Belgian Prime Minister Bart De Wever on Thursday granted his deadlocked ruling coalition an additional 50 days to reach an agreement on a cost-cutting budget, amid growing concerns that the government could collapse after months of political stalemate.
Addressing lawmakers, the Flemish conservative warned that the deadline would not be extended.
“No more procrastination. We cannot allow ourselves to be paralyzed. We must persevere. We must show this country its resilience,” The Guardian quoted De Wever as saying, urging the coalition to finalise a deal promptly.
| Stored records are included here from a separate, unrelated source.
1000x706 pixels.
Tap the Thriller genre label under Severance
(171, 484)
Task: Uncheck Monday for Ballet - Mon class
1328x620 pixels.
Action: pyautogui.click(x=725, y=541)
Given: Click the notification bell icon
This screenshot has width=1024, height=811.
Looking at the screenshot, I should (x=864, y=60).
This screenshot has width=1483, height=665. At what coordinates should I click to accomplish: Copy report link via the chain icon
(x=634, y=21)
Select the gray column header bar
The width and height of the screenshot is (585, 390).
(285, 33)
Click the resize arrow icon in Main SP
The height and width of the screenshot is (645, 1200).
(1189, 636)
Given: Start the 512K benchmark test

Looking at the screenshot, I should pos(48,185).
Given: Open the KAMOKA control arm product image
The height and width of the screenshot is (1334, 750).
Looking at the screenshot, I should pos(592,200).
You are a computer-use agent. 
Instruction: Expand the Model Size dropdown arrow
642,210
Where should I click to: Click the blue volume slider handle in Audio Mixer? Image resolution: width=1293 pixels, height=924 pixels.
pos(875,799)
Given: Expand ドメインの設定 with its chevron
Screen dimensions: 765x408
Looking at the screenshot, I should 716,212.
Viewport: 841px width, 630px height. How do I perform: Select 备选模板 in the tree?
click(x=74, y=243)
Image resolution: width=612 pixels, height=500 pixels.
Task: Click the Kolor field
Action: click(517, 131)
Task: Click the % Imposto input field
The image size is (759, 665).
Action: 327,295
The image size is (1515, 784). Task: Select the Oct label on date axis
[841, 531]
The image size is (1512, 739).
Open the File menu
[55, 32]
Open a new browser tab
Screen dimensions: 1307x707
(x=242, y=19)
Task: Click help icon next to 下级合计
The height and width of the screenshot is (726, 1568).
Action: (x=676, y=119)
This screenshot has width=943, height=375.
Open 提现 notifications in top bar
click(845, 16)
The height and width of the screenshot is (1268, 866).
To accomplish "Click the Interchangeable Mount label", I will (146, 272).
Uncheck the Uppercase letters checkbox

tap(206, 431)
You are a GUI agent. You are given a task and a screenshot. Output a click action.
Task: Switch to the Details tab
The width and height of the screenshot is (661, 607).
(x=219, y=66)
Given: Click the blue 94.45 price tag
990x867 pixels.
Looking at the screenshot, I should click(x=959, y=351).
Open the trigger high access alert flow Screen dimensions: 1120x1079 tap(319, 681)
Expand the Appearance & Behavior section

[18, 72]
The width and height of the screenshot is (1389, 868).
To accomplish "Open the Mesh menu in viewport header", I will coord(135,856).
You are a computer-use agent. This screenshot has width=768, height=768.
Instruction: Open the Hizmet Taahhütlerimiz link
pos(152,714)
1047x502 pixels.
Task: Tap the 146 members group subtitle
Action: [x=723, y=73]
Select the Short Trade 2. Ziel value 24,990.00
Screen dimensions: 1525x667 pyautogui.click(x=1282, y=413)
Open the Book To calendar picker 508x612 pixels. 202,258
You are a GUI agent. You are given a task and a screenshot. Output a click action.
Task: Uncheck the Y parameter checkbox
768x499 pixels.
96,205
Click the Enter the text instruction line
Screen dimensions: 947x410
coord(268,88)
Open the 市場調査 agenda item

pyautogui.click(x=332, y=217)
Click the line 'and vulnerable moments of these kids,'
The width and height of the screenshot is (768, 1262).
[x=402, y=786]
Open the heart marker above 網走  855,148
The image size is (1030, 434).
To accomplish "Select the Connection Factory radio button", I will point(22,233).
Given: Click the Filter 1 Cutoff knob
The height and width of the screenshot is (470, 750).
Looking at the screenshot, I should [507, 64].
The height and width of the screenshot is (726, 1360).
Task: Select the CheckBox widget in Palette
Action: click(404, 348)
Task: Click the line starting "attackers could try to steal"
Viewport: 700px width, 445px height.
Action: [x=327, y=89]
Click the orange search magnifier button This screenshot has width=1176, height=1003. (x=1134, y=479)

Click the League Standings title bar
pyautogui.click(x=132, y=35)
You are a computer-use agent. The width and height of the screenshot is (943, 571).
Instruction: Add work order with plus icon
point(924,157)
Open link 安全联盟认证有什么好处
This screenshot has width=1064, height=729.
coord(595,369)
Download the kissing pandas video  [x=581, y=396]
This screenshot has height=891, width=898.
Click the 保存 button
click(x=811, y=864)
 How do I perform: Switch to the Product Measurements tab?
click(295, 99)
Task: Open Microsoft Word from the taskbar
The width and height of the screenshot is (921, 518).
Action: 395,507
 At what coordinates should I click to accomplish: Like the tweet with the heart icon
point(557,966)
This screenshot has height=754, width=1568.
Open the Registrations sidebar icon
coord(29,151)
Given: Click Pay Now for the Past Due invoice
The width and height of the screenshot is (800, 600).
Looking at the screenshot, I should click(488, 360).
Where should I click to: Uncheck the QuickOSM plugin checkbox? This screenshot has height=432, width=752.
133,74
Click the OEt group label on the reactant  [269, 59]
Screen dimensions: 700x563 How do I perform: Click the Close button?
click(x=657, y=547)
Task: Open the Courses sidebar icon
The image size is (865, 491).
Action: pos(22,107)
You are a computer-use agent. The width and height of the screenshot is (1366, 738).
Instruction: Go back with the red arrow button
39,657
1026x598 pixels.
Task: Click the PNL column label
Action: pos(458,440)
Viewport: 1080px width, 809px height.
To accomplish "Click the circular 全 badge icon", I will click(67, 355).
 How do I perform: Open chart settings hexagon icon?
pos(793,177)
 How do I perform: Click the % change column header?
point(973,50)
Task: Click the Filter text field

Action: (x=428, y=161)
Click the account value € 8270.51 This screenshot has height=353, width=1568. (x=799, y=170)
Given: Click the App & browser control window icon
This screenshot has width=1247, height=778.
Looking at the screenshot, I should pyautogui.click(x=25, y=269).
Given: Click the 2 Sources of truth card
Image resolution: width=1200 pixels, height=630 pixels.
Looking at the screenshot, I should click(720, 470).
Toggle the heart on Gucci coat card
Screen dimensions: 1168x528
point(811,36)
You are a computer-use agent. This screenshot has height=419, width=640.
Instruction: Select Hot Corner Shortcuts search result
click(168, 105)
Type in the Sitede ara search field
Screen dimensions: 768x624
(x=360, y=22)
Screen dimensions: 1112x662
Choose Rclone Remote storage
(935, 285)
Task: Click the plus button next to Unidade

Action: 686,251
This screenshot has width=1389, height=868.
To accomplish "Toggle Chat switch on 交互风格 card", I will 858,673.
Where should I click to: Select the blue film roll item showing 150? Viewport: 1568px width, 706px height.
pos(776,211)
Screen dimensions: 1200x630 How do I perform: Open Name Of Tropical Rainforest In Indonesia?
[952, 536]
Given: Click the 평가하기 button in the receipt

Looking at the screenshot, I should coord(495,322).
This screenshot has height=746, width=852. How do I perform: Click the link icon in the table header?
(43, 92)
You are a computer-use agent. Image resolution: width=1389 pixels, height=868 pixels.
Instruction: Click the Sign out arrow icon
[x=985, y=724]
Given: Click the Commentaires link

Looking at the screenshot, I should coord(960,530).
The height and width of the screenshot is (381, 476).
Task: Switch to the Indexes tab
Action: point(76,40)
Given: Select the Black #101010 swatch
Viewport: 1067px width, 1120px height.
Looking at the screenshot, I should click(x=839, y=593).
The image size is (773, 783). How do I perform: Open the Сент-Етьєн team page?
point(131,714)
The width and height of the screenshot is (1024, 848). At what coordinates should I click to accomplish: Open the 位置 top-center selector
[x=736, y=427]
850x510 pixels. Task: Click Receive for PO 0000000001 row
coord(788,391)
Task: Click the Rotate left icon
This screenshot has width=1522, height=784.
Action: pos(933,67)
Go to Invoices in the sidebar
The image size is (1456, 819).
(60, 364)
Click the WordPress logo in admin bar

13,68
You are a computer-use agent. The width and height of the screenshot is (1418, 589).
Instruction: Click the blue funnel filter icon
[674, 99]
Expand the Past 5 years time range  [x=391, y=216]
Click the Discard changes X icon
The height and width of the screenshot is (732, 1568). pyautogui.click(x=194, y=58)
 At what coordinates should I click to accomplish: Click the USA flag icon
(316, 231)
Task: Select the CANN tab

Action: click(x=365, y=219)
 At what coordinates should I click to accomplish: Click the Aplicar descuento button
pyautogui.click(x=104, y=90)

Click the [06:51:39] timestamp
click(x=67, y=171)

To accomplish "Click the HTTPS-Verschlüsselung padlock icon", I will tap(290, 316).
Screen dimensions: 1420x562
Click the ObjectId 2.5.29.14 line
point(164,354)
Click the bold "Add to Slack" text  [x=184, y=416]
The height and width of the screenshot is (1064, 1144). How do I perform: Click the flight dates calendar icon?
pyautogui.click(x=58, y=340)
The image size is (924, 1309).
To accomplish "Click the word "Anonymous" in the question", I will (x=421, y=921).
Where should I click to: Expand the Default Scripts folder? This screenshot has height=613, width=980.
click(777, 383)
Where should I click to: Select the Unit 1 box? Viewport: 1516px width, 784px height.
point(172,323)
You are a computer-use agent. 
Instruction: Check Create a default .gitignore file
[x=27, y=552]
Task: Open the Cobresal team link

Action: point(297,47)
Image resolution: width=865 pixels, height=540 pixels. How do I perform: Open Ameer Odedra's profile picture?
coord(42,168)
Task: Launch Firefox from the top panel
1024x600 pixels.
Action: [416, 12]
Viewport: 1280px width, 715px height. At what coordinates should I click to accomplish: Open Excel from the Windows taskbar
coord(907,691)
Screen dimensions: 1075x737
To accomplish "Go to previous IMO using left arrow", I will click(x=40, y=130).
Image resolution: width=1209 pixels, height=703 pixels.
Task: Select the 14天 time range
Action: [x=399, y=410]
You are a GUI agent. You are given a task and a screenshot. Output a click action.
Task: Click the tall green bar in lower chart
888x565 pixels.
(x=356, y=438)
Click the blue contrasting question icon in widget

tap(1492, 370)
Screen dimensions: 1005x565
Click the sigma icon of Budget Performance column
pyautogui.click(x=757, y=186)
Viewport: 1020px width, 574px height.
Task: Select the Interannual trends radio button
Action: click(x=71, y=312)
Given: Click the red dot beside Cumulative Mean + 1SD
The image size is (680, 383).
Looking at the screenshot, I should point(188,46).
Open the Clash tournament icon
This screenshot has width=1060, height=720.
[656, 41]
Belgium’s budget deficit is projected to reach 4.5% of gross domestic product (GDP) this year, with public debt climbing to 104.7% of GDP, according to the central bank — well above the limits set under EU fiscal rules.
De Wever is seeking €10 billion ($11.66 billion) in spending cuts and tax increases by 2030 to bring the deficit and debt under control. However, the French-speaking liberal MR party has so far resisted proposals to raise the value-added tax or suspend the next automatic wage increase linked to inflation.
In addition to fiscal challenges, the Belgian government is grappling with security concerns after recent drone sightings forced the closure of airports and a military base.
Authorities plan to enhance airspace surveillance as an initial measure to address the threat.